*Task goal*
Look below for the line that has "Open the second floor plan thumbnail". Set down the lines from there through the line that has "Task: Click the white flower arrangement", exactly as written.

== Segment start ==

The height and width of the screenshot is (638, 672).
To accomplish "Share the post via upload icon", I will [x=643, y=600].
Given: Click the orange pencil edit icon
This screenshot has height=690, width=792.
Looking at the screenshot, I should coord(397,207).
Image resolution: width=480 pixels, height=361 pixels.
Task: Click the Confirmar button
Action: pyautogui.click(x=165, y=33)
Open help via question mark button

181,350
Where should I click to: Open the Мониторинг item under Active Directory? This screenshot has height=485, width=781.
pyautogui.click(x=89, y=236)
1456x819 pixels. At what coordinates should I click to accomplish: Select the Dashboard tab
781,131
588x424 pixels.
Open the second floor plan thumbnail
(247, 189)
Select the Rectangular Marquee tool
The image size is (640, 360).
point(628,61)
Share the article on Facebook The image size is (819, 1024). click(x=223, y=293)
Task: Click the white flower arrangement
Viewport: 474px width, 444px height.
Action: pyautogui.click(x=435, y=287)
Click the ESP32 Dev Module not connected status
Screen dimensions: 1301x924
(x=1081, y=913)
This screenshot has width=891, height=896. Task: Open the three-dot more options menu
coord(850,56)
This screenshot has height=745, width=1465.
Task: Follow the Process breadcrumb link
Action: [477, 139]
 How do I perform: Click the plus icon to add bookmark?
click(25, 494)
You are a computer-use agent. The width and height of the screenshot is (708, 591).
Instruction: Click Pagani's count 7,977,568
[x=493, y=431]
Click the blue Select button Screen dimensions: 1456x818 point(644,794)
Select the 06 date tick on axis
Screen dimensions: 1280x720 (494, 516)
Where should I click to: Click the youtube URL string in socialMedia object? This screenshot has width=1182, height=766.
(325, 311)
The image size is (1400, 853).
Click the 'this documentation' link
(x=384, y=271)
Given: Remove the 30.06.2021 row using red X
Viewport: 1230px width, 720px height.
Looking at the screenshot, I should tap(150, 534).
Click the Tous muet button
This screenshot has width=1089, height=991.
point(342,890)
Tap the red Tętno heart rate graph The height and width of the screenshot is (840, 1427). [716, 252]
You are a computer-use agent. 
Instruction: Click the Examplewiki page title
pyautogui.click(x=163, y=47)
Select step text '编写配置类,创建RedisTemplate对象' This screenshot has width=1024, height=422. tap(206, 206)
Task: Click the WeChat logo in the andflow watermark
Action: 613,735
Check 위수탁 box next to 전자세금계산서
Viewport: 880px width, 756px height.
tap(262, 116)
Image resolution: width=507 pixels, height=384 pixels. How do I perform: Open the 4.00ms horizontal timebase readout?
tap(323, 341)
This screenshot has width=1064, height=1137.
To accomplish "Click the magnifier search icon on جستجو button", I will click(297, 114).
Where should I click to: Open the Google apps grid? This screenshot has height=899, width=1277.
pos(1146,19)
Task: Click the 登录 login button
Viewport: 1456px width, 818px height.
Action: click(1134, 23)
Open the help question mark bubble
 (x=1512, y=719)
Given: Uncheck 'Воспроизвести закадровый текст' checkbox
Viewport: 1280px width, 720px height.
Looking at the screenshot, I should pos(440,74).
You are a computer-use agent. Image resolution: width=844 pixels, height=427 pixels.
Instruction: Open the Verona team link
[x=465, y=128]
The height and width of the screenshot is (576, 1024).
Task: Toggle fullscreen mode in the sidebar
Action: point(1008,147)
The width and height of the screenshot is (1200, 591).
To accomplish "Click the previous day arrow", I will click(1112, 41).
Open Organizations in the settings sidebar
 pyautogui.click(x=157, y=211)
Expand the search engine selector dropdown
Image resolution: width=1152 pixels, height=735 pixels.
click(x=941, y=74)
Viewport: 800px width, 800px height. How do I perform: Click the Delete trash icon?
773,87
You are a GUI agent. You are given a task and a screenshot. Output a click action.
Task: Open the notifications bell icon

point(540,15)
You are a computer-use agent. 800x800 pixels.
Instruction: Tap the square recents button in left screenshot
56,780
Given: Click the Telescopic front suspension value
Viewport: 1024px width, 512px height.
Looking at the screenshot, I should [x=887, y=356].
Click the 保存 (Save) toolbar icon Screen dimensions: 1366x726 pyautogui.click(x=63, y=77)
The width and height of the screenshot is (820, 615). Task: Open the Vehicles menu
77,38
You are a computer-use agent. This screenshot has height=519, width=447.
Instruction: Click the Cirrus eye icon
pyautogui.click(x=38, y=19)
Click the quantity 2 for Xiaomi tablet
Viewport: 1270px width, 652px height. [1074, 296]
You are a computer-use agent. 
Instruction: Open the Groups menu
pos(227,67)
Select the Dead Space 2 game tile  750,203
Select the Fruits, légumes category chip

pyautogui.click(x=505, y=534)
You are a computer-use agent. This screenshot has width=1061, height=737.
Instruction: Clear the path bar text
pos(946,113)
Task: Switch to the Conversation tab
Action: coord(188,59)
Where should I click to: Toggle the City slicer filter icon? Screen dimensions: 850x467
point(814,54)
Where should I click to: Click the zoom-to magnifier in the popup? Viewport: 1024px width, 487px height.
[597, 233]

== Segment end ==

*Written response*
Open the second floor plan thumbnail
(247, 189)
Select the Rectangular Marquee tool
The image size is (640, 360).
point(628,61)
Share the article on Facebook The image size is (819, 1024). click(x=223, y=293)
Task: Click the white flower arrangement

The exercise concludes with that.